## Record excerpts

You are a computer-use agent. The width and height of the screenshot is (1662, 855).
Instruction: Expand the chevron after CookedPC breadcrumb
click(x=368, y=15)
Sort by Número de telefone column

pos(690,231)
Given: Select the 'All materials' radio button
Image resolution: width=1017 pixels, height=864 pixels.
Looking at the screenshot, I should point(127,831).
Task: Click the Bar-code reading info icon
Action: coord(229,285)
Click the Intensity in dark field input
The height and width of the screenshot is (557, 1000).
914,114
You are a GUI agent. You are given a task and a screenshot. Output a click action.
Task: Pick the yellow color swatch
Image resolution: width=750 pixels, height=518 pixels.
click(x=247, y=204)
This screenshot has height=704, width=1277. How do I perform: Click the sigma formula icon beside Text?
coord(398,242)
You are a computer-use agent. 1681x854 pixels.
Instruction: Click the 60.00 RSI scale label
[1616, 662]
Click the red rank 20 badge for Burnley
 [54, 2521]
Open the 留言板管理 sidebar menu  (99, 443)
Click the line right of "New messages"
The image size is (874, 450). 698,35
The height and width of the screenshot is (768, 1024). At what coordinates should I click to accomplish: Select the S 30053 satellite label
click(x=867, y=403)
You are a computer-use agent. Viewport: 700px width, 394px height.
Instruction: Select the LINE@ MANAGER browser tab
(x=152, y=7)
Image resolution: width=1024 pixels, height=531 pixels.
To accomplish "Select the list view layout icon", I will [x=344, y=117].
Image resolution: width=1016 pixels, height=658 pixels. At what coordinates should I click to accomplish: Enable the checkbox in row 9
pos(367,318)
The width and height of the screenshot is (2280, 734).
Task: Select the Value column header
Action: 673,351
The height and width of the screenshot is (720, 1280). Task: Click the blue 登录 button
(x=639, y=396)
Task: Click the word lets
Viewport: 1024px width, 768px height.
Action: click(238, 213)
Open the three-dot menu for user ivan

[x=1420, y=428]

## The task
Format the data from its very first line through the line containing "pos(690,231)" as a Markdown table with the columns Row and Text. Number each line and leave out blank lines.

## Task output
| Row | Text |
|---|---|
| 1 | You are a computer-use agent. The width and height of the screenshot is (1662, 855). |
| 2 | Instruction: Expand the chevron after CookedPC breadcrumb |
| 3 | click(x=368, y=15) |
| 4 | Sort by Número de telefone column |
| 5 | pos(690,231) |